Capital gain tax was introduced by the Canadian government in 1972 with the purpose of financing the social security payments and establishing a more equitable taxation system in the country.
Inclusion rate refers to the amount of capital gains that is subject to taxation. Between 1972 and 1988, the rate was 50 percent while in 1988, the same went up to 66.66 percent. Two years later, the inclusion rate skyrocketed to 75 percent and in 2000, the government established a lower rate of 66.67 percent. Implemented as a part of the Five-Year Tax Reduction Plan, this cut was the largest in the tax history of the country. The tax rate percentage was actually 2 percent lower than the capital gains tax in the United States. At present, 50 percent of one’s capital gains are subject to taxation in Canada. If your capital gains are $1000, only half of the sum or $500 is taxable. Individuals in the top tax bracket are taxed at approximately 43 percent. The capital gain tax amounts to $500 x 0.43 or $215. The reduction of the inclusion rate is especially beneficial for start-up businesses because it increases their chances to raise financing. Risk-taking and investment is more rewarding because the investors are allowed to retain a larger portion of their gain. Furthermore, international businesses also benefit from investing in Canada.
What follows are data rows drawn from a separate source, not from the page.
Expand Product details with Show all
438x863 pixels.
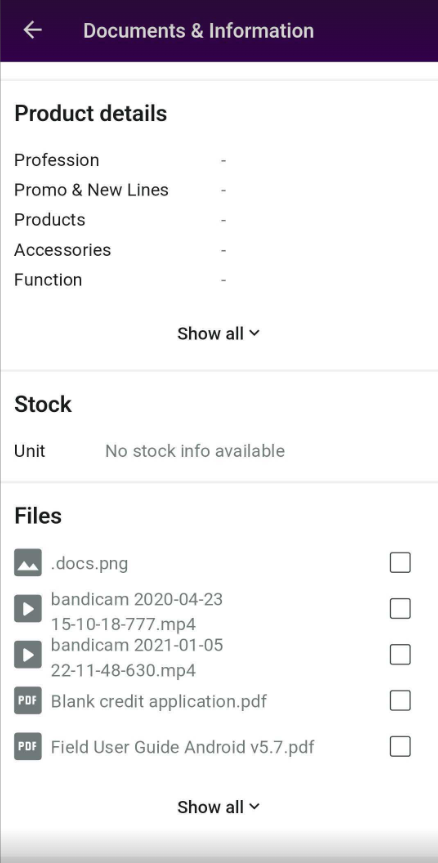pos(218,334)
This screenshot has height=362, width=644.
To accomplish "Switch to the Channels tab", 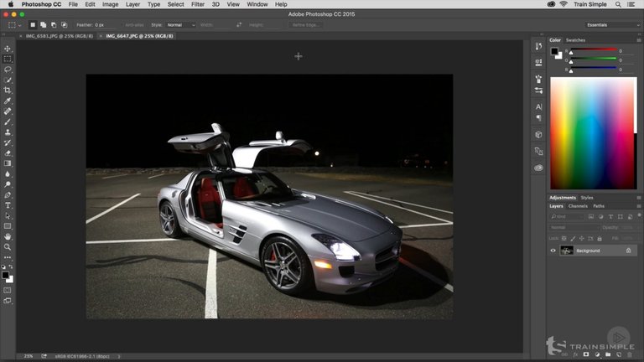I will click(578, 206).
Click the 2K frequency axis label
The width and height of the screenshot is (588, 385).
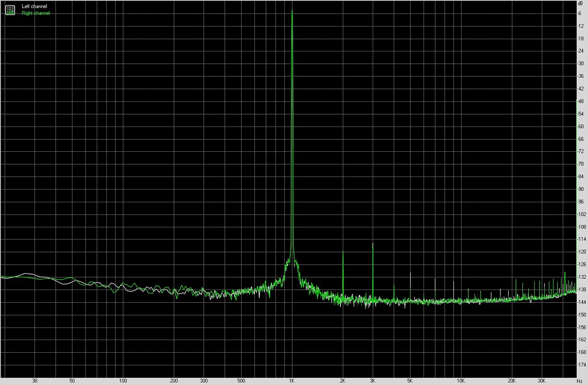click(x=343, y=380)
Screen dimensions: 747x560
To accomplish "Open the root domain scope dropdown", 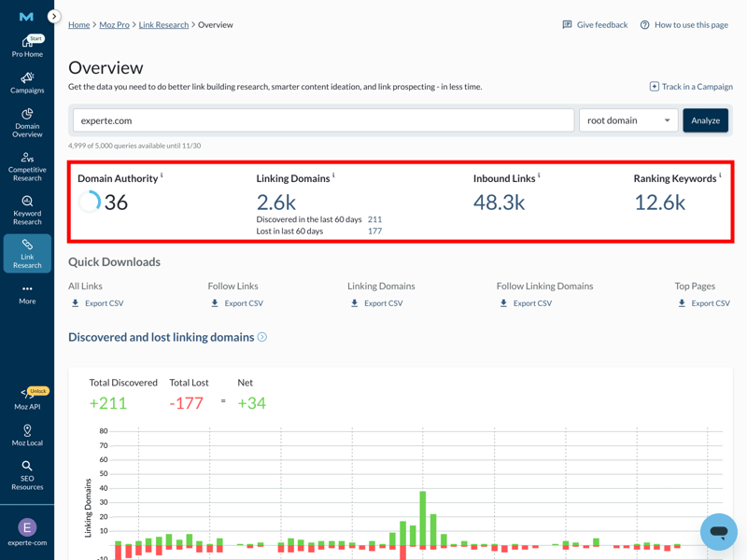I will point(628,120).
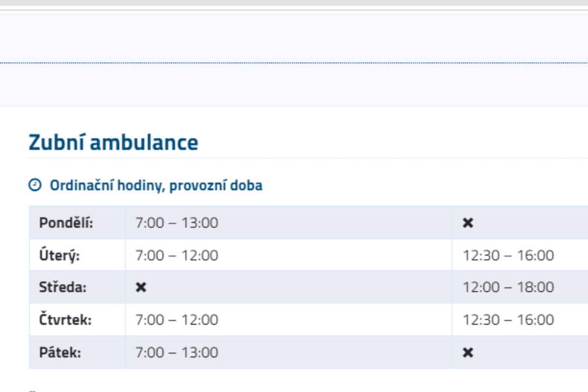Click the Čtvrtek day label
The height and width of the screenshot is (392, 588).
click(x=65, y=321)
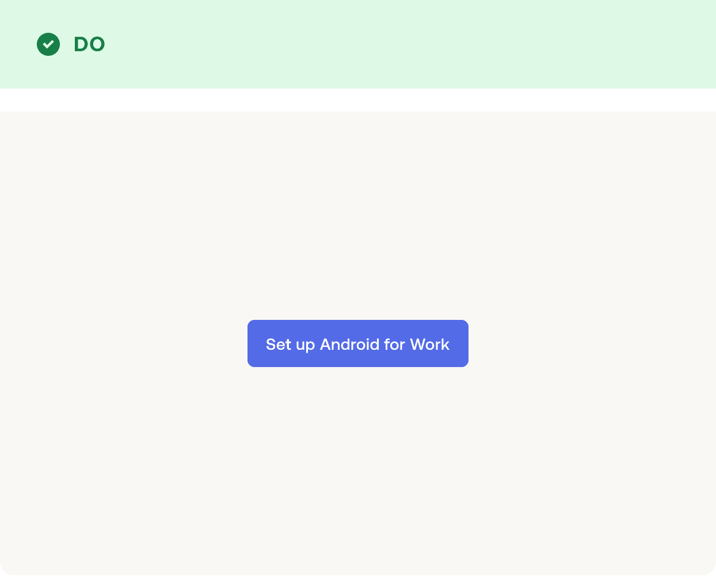Choose the primary blue call-to-action button
The image size is (716, 588).
pyautogui.click(x=358, y=343)
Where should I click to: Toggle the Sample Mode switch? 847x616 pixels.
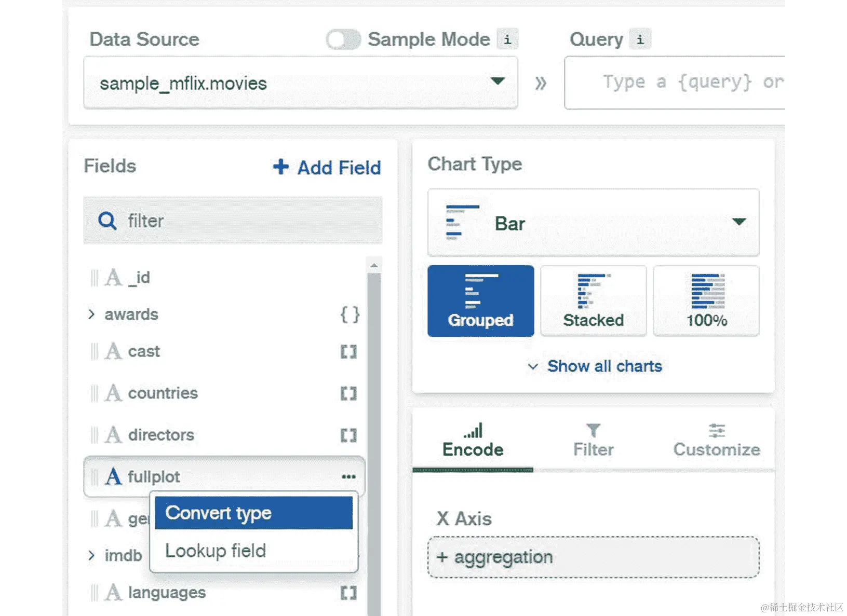[x=343, y=39]
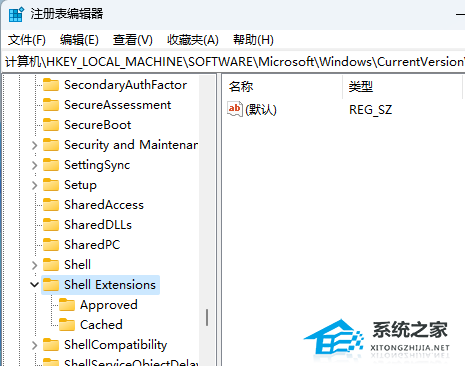The image size is (465, 366).
Task: Open the 文件(F) menu
Action: point(27,40)
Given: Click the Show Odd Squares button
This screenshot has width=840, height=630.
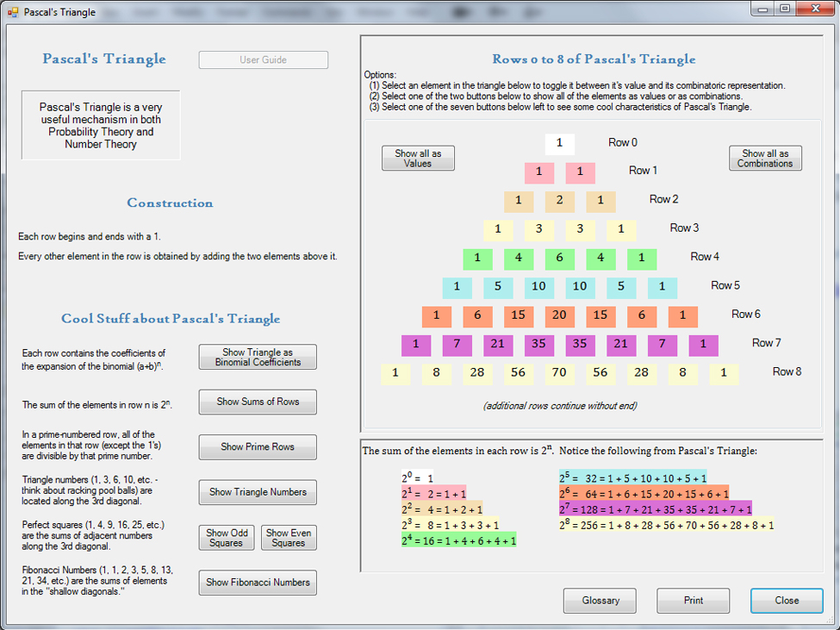Looking at the screenshot, I should tap(227, 538).
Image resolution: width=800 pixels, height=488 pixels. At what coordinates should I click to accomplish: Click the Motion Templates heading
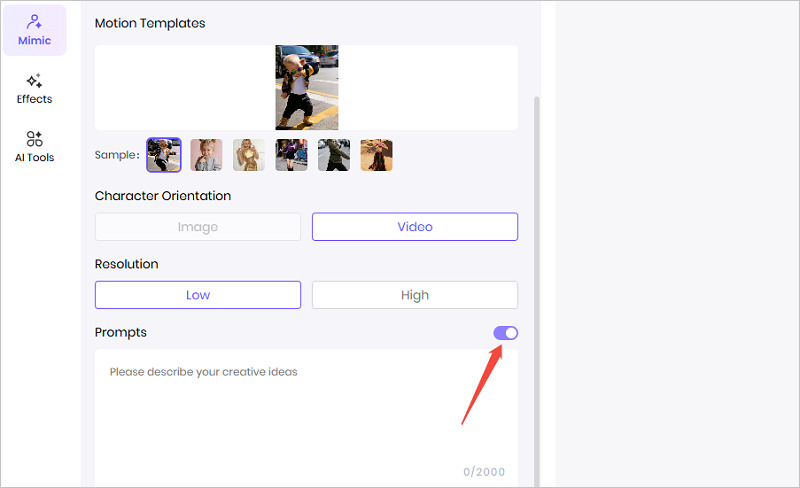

Canadians are exempted from tax gains under certain circumstances. For example, money from home sales and profits from registered education and registered retirement savings plans are not subject to taxation. Canadian citizens who aim at reducing their capital gains tax have to first determine if they qualify for deductions. Residents of Canada who have been taxpayers during the current tax year are eligible for deductions. In addition, individuals who lease or rent a property in Canada or have resided in the country for at least 183 days are also considered full-time residents. There is a lifetime capital gains exemption in the amount of $750,000 while the deduction for property sale is up to $375,000. In other words, if you sell corporate shares to make a profit, the first $750,000 are received tax-free. Deductions may be claimed on capital gains from dispositions of stocks of small business entities or fishing and farming properties. Unincorporated business entities such as partnerships and sole proprietorships do not qualify for tax exemptions, which is among the major benefits of corporations. Note that the shares of most investment companies don’t qualify for exemption as well.
In order to qualify for deductions, persons should have been Canadian residents at the time of disposition. It is also advisable to determine the amount of capital losses during the taxable year, if any. Subtract all losses for the current tax year from your capital gains and if you get a negative balance, you might have a net capital loss. You may carry forward and deduct capital losses from your capital gains in the next tax years. This information has to be recorded on Form T936.